WHAT NEEDS TO BE DONE. Every line below that holds "computer" must be copied.

[Stored items]
────────────────

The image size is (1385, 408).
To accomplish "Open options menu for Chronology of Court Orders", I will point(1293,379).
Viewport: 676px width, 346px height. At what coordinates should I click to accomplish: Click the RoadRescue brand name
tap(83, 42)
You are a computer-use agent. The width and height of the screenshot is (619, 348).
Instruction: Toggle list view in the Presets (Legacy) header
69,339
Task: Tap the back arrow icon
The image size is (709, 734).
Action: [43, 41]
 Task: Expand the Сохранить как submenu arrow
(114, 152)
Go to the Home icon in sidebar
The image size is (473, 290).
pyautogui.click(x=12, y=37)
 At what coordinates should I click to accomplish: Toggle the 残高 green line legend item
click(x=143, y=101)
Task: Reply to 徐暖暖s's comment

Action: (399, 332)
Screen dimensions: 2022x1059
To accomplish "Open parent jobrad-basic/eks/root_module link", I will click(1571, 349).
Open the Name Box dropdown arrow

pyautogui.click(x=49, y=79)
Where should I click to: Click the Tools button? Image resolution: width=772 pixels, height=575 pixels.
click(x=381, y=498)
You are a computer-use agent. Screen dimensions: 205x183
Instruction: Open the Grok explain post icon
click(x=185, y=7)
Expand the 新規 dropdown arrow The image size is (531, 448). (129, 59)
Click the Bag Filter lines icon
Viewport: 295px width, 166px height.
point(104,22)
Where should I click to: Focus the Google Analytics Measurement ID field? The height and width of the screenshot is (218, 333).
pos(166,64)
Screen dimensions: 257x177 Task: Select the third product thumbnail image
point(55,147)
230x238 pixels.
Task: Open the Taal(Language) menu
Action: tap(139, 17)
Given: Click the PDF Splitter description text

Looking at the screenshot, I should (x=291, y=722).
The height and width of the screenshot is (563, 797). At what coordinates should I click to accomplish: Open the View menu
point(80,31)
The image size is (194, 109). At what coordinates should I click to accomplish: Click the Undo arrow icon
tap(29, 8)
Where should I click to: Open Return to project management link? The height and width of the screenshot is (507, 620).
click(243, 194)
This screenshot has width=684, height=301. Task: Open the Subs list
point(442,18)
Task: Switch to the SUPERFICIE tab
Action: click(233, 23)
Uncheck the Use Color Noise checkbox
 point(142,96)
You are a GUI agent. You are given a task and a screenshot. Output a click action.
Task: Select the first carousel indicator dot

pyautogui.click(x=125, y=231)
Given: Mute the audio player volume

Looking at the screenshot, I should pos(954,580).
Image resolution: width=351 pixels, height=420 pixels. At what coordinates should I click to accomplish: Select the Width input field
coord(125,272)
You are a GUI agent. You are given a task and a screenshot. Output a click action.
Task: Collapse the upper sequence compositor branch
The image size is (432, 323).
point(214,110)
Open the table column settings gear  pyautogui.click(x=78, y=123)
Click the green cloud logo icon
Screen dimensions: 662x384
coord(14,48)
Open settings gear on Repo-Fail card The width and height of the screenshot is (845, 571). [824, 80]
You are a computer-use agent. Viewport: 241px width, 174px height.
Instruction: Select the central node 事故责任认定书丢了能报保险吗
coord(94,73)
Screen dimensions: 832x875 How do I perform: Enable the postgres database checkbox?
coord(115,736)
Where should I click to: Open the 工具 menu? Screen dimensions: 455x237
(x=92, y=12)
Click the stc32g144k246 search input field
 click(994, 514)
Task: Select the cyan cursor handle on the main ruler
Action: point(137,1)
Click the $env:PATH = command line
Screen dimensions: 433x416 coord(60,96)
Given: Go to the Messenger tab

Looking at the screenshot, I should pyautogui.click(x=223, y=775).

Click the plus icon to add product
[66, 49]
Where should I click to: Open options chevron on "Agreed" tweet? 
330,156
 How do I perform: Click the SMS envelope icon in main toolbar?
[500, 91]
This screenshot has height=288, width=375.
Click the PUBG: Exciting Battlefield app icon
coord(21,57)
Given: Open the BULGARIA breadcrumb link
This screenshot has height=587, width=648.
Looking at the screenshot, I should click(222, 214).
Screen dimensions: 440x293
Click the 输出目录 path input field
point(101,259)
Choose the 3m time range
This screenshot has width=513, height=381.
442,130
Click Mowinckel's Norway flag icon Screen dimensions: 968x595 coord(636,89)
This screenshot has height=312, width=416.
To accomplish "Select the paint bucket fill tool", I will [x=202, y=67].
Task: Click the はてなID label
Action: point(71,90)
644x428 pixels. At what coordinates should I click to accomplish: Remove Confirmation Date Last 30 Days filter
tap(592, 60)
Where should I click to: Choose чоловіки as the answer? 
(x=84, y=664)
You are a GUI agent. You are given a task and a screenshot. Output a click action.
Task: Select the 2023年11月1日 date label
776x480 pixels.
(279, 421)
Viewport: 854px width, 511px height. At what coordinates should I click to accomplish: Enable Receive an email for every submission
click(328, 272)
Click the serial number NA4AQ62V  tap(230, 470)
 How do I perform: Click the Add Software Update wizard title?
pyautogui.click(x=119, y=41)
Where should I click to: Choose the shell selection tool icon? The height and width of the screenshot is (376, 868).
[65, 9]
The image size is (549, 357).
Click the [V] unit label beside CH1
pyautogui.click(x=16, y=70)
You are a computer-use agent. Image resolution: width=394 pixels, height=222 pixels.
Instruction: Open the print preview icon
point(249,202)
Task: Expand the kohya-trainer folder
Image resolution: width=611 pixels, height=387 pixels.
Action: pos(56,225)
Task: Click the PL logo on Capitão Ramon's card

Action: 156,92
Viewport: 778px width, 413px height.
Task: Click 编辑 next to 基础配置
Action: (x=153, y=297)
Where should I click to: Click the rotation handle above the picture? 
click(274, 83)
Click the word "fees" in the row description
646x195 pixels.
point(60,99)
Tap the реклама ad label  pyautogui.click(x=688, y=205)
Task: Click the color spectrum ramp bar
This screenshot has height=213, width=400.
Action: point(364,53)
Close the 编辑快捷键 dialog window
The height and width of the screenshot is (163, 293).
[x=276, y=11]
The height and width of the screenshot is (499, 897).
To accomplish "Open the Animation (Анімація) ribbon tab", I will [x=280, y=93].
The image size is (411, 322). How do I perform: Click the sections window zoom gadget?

────────────────

WRITTEN REPLY.
You are a computer-use agent. The width and height of the screenshot is (619, 348).
You are a computer-use agent. Screen dimensions: 205x183
You are a computer-use agent. Viewport: 241px width, 174px height.
You are a computer-use agent. Image resolution: width=394 pixels, height=222 pixels.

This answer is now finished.